### Data records ###

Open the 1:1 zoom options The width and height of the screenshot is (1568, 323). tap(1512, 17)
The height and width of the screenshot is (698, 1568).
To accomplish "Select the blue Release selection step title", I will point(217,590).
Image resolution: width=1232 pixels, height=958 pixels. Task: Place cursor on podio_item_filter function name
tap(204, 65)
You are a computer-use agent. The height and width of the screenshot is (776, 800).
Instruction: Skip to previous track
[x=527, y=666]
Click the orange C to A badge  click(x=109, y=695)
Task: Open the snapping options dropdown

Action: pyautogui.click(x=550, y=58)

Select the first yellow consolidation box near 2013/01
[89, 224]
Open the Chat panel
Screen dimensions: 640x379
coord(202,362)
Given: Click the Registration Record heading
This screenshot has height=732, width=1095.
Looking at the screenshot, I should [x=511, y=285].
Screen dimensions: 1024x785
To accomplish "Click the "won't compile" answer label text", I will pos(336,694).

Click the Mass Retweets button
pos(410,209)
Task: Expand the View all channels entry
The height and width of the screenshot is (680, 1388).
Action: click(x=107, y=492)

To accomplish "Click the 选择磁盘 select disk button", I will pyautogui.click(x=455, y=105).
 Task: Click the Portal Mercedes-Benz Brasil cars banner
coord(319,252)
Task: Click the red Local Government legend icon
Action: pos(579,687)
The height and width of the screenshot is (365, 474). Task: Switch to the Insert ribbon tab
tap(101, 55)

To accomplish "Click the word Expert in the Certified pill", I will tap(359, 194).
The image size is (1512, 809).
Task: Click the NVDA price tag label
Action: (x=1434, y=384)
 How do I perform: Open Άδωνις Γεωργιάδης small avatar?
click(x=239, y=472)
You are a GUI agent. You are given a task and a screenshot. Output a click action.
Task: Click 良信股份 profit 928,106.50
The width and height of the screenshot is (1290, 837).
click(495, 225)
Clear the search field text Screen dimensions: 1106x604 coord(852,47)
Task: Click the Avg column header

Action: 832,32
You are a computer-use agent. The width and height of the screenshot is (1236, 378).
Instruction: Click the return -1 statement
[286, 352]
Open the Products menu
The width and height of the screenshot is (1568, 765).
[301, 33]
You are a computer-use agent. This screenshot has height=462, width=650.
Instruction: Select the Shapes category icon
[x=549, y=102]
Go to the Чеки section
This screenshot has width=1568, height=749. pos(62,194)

###

→ **Your goal**: Reproduce all of the records above line for line, with no changes.

→ **Answer for the task**:
Open the 1:1 zoom options The width and height of the screenshot is (1568, 323). tap(1512, 17)
The height and width of the screenshot is (698, 1568).
To accomplish "Select the blue Release selection step title", I will point(217,590).
Image resolution: width=1232 pixels, height=958 pixels. Task: Place cursor on podio_item_filter function name
tap(204, 65)
You are a computer-use agent. The height and width of the screenshot is (776, 800).
Instruction: Skip to previous track
[x=527, y=666]
Click the orange C to A badge  click(x=109, y=695)
Task: Open the snapping options dropdown

Action: pyautogui.click(x=550, y=58)

Select the first yellow consolidation box near 2013/01
[89, 224]
Open the Chat panel
Screen dimensions: 640x379
coord(202,362)
Given: Click the Registration Record heading
This screenshot has height=732, width=1095.
Looking at the screenshot, I should [x=511, y=285].
Screen dimensions: 1024x785
To accomplish "Click the "won't compile" answer label text", I will pos(336,694).

Click the Mass Retweets button
pos(410,209)
Task: Expand the View all channels entry
The height and width of the screenshot is (680, 1388).
Action: click(x=107, y=492)

To accomplish "Click the 选择磁盘 select disk button", I will pyautogui.click(x=455, y=105).
 Task: Click the Portal Mercedes-Benz Brasil cars banner
coord(319,252)
Task: Click the red Local Government legend icon
Action: pos(579,687)
The height and width of the screenshot is (365, 474). Task: Switch to the Insert ribbon tab
tap(101, 55)

To accomplish "Click the word Expert in the Certified pill", I will tap(359, 194).
The image size is (1512, 809).
Task: Click the NVDA price tag label
Action: (x=1434, y=384)
 How do I perform: Open Άδωνις Γεωργιάδης small avatar?
click(x=239, y=472)
You are a GUI agent. You are given a task and a screenshot. Output a click action.
Task: Click 良信股份 profit 928,106.50
The width and height of the screenshot is (1290, 837).
click(495, 225)
Clear the search field text Screen dimensions: 1106x604 coord(852,47)
Task: Click the Avg column header

Action: 832,32
You are a computer-use agent. The width and height of the screenshot is (1236, 378).
Instruction: Click the return -1 statement
[286, 352]
Open the Products menu
The width and height of the screenshot is (1568, 765).
[301, 33]
You are a computer-use agent. This screenshot has height=462, width=650.
Instruction: Select the Shapes category icon
[x=549, y=102]
Go to the Чеки section
This screenshot has width=1568, height=749. pos(62,194)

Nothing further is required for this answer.